Note the line containing "This screenshot has width=888, height=1372."; from it through the last line below, give only those lines again, exactly, both ends included, skipping pictures.

(Data entries)
((
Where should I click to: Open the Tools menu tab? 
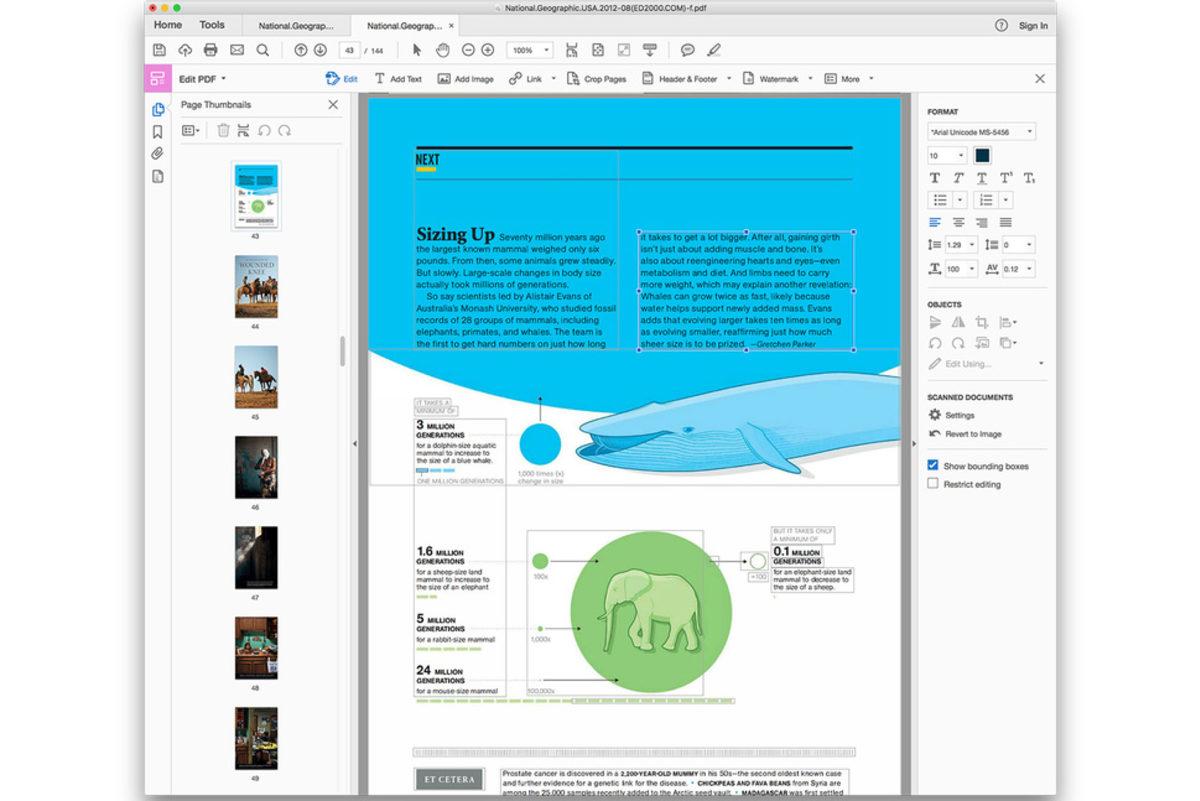pyautogui.click(x=211, y=24)
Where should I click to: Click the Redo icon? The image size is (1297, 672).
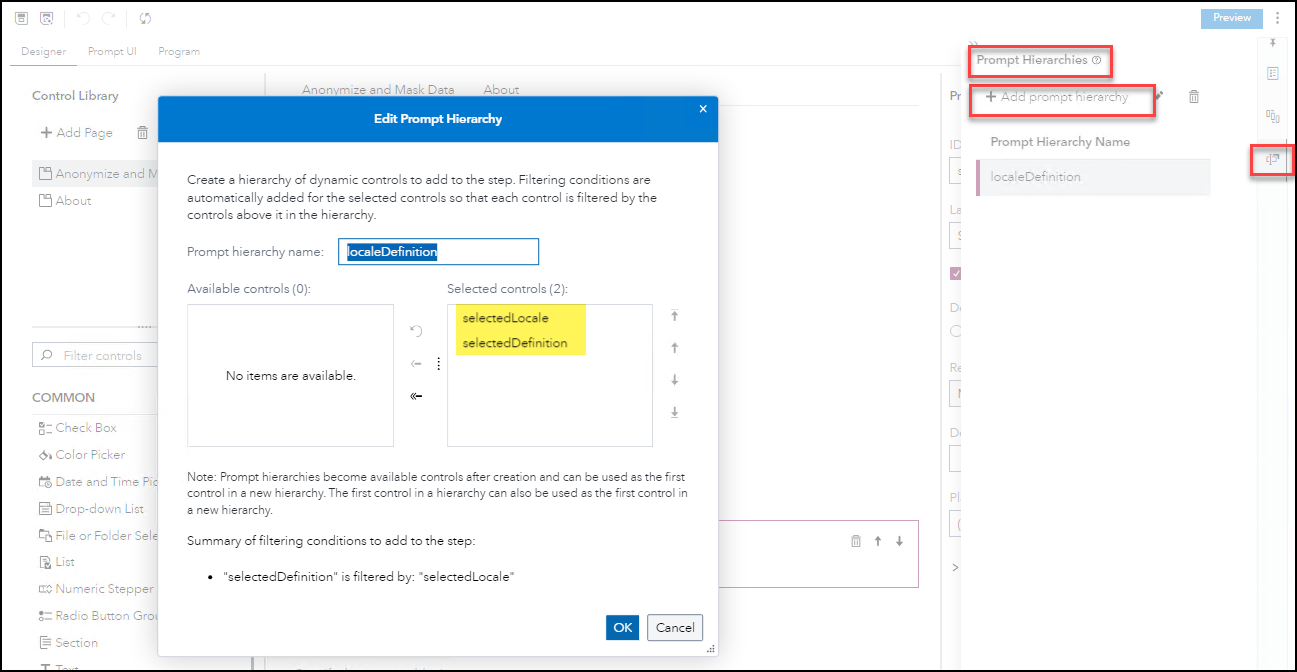(x=108, y=18)
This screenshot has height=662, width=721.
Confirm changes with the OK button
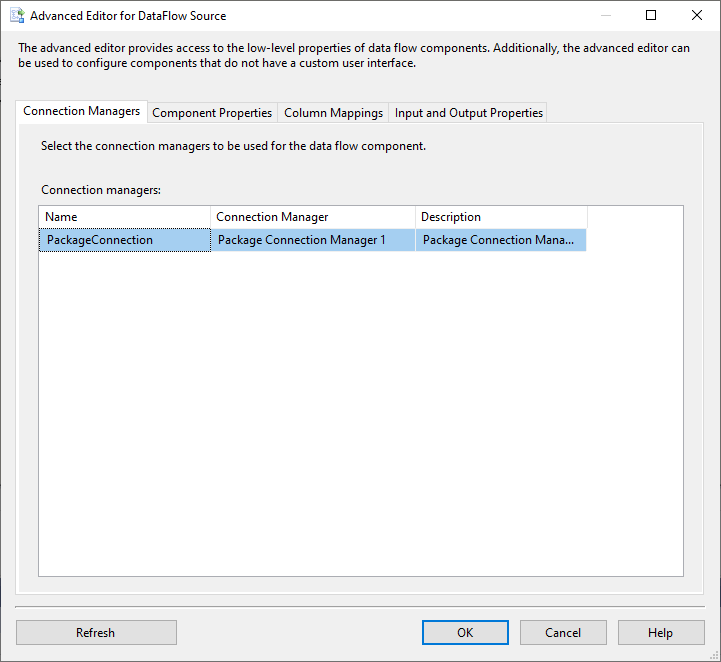point(465,632)
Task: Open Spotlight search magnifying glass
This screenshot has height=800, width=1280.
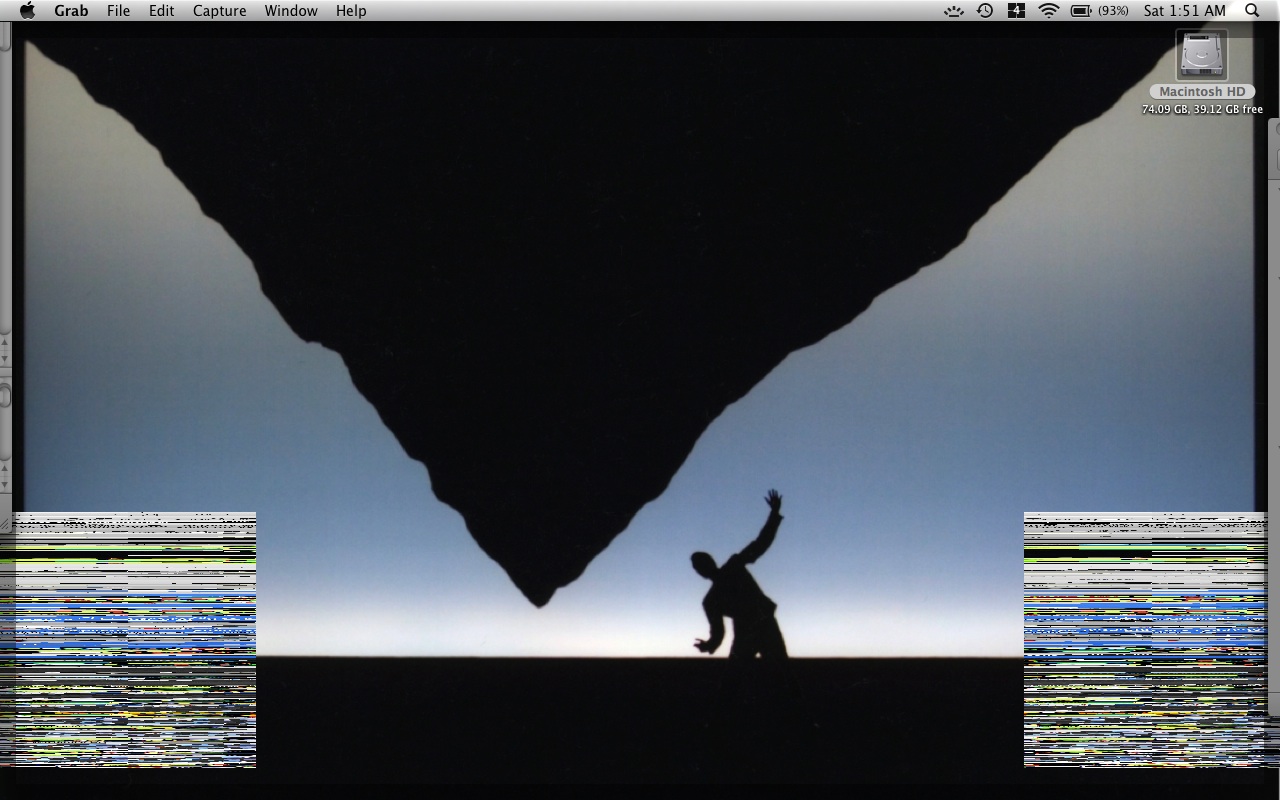Action: [x=1252, y=11]
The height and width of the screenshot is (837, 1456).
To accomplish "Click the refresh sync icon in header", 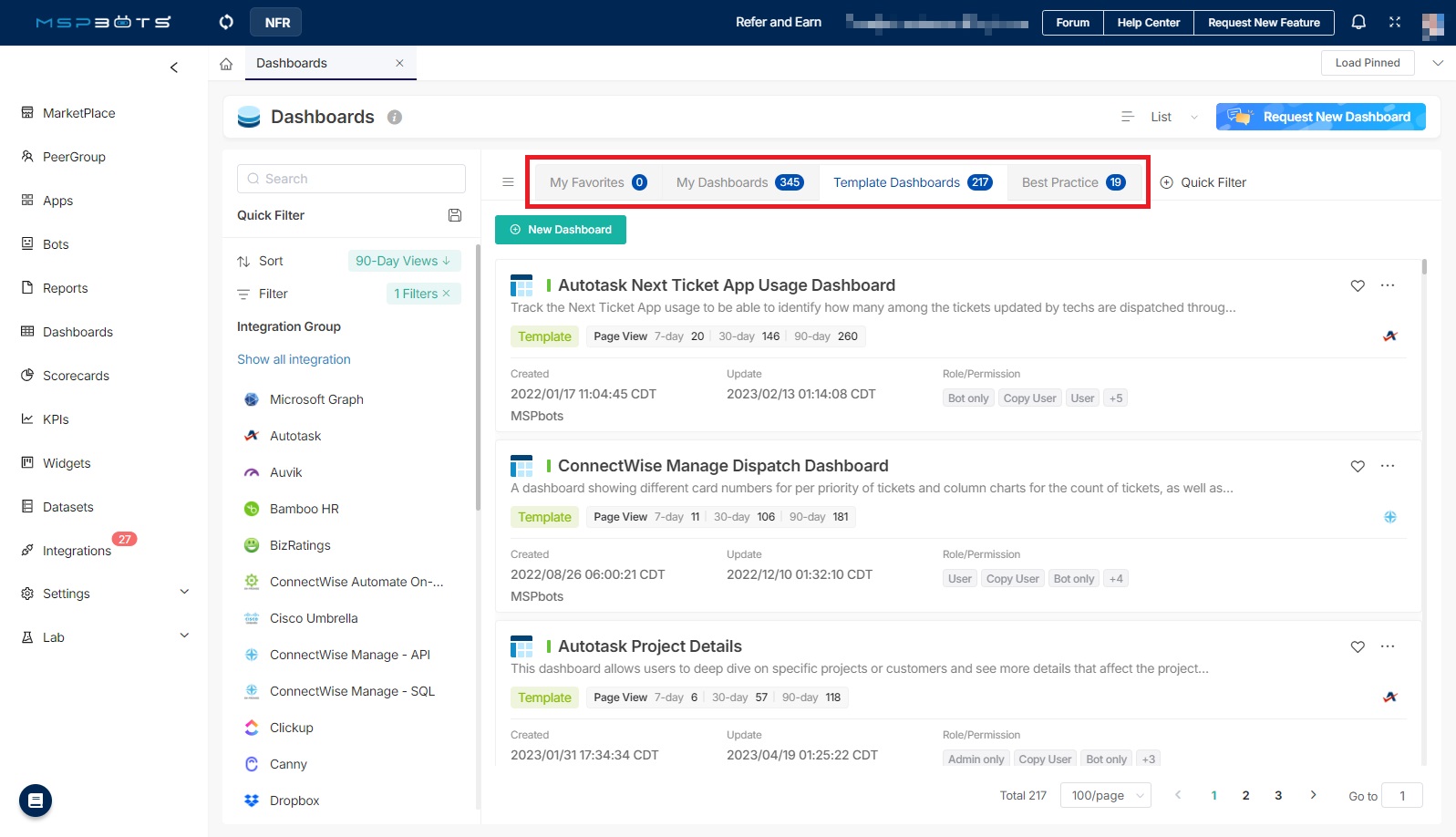I will (x=226, y=22).
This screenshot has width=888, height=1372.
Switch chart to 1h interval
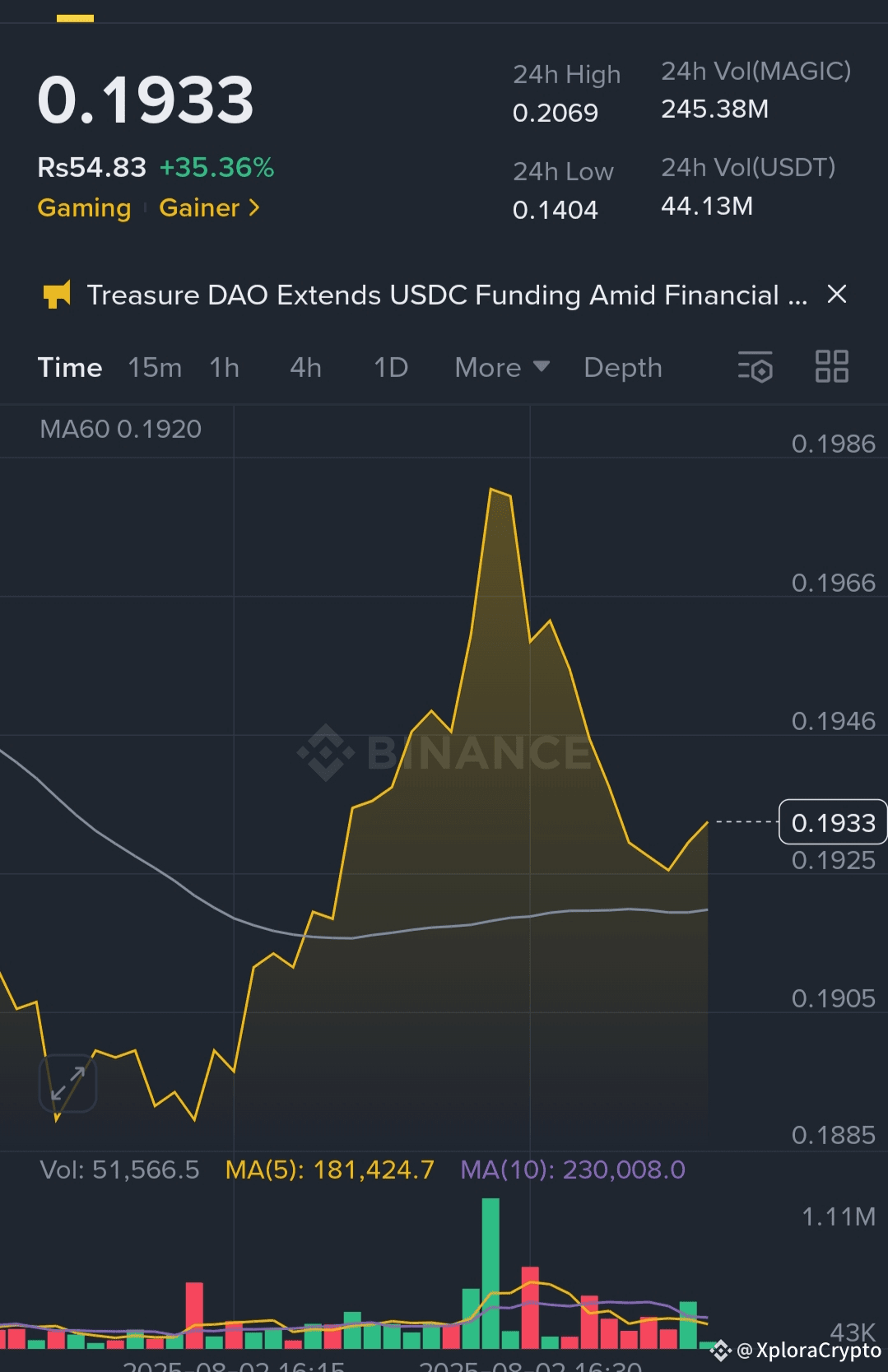224,367
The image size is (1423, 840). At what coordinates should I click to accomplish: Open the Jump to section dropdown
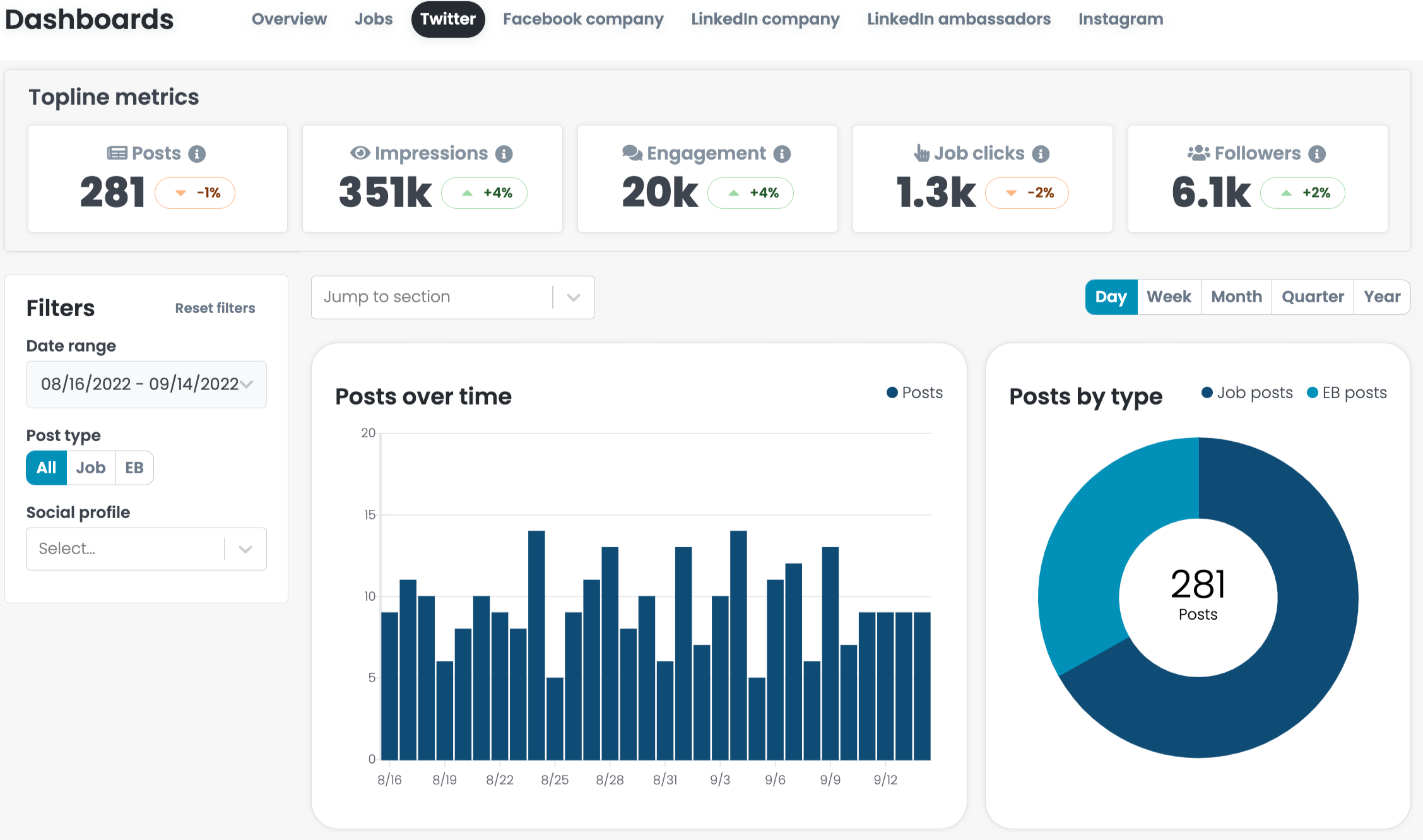pos(453,297)
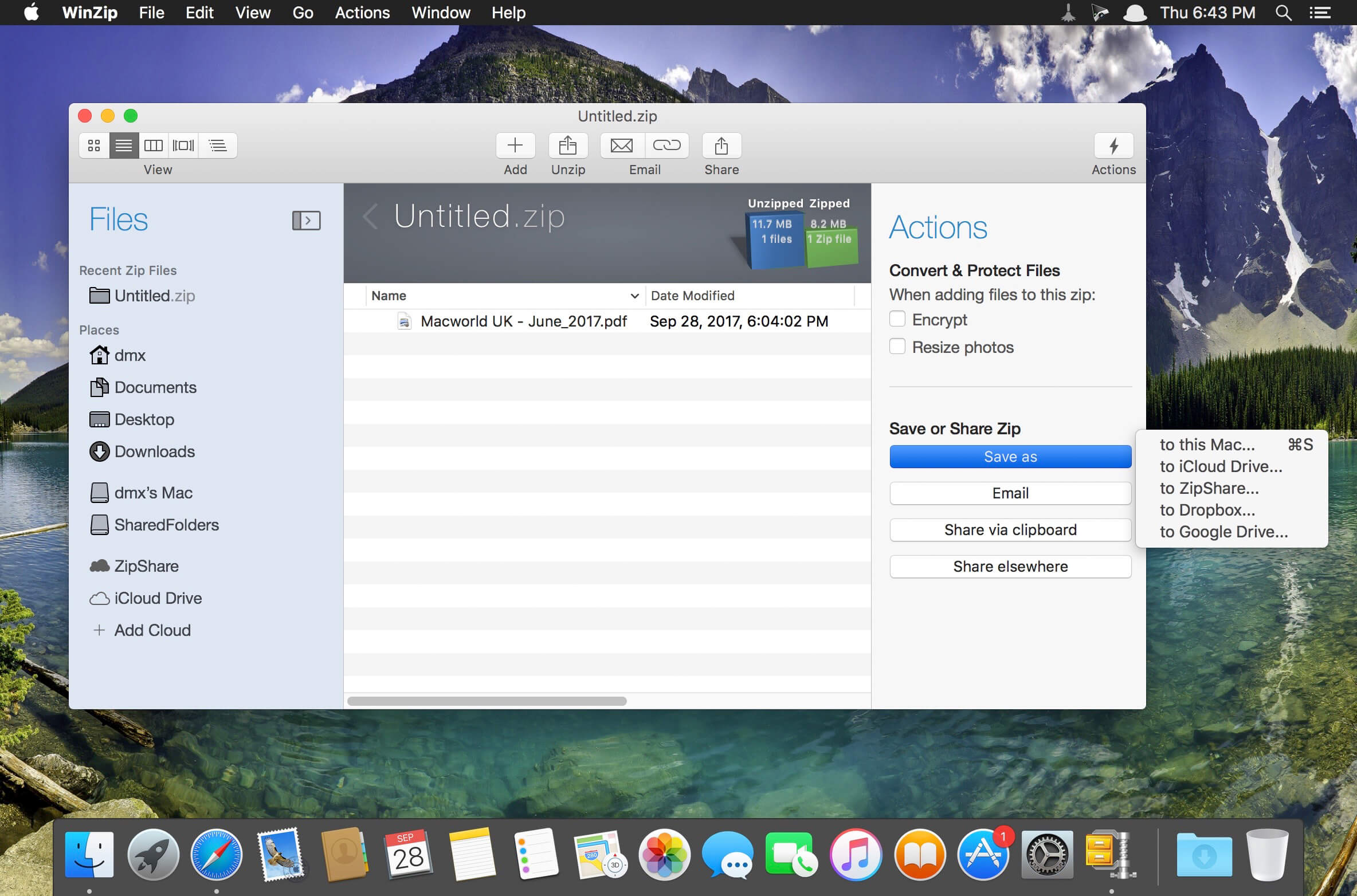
))
▸ Written answer:
This screenshot has width=888, height=1372.
Switch chart to 1h interval
224,367
The image size is (1423, 840). At what coordinates should I click to accomplish: Open the Jump to section dropdown
pos(453,297)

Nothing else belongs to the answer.